Christ took all the punishment upon himself. An old pastor of mine, while trying to do some premarital counseling with the first wife and I, gave us an example in which his daughter had done wrong. She deserved the spanking with the belt (don’t get stupid on me here, that seemed to have been the common method at the time, and a fairly effective deterrent). So he calls her in the room, lays out the facts and the punishment once again, and then tells her “but this time I am going to take the punishment for you” and hands her the belt. She of course could not do it, and broke down crying. His point was two fold. One of which was that Christ did the same for us. We deserved it, merely by birth.
For he hath made him to be sin for us, who knew no sin; that we might be made the righteousness of God in him.
(2 Corinthians 5:21, WBS)
“All children are disciplined by their fathers. … God disciplines us for our own good so that we can become holy like him.”
Discipline is the Greek word paideia
From G3811; tutorage, that is, education or training; by implication disciplinary correction: – chastening, chastisement, instruction, nurture.
According to the ISBE the radical meaning is that simply of training. In the New Testament the Greek paideia is used with a variety similar to its corresponding Hebrew in the Old Testament. Examples of the fundamental idea, namely, that of “training,” are found in such passages as Act_7:22; Act_22:3, where Moses and Paul are said to have been “instructed,” and 2Ti_3:16, where Scripture is said to be “profitable … for instruction” (compare 1Ti_1:20; 2Ti_2:25; Tit_2:12; Rom_2:20).
So that I have it straight in my head. I am “to abide under or bear up under my education or training.
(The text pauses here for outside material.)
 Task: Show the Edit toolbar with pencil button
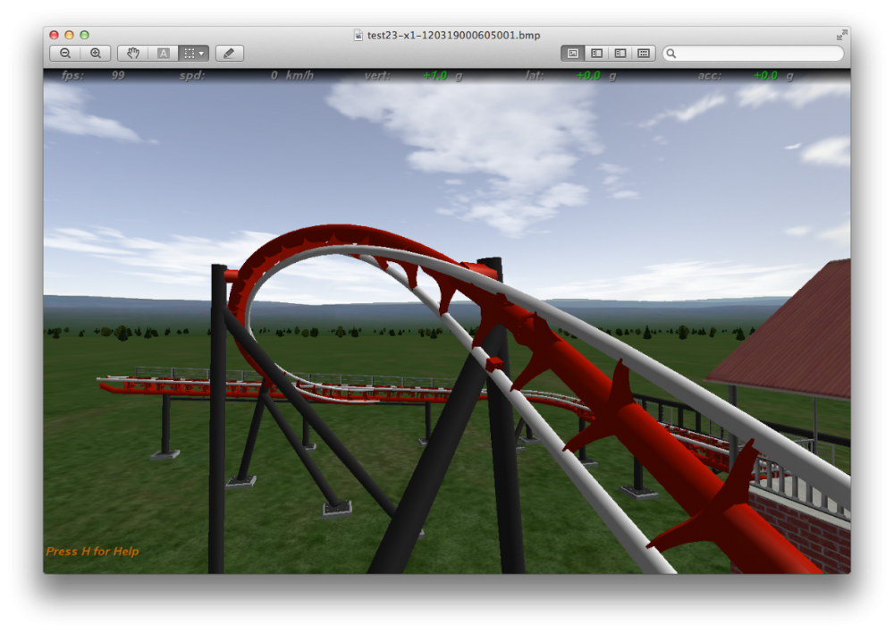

If I was training to be an Olympic athlete then I might expect some hardship. Having wrestled for a short time in high school, and I can tell you that training sessions were grueling at times. Although they did not really help me any, they were for a purpose, and that was to make us better.
Here is an interesting thought. I said that the training sessions did not help me much; they did. I got stronger, leaner, and faster. What they did not do was build a confidence in me that taught me I could win. That problem has been with me all my life. What training can do to the outside of the body does not necessarily equate to a reformation on the inside. Suddenly the need for a savior becomes apparent, because man cannot save himself. Yes, there are some deluded people that believe you can. Good luck with that. If you are successful, it is only because God has allowed it for a purpose. If you are not fulfilling that purpose then you are not receiving your training very well.
So the bottom line here is that this is not about God being punitive toward us but attempting to train us. I suspect that what we don’t learn down here he will have to take a few extra minutes of our time when we get there. Beside all that scripture establishes that we are in Christ. Is God going to continue training and or punishing Him? NO. The Father loves the Son and has placed all things under his feet, and we are complete in him.
If it does not feel like this is who you are then I would suggest that you continue, in the Word, to abide under training.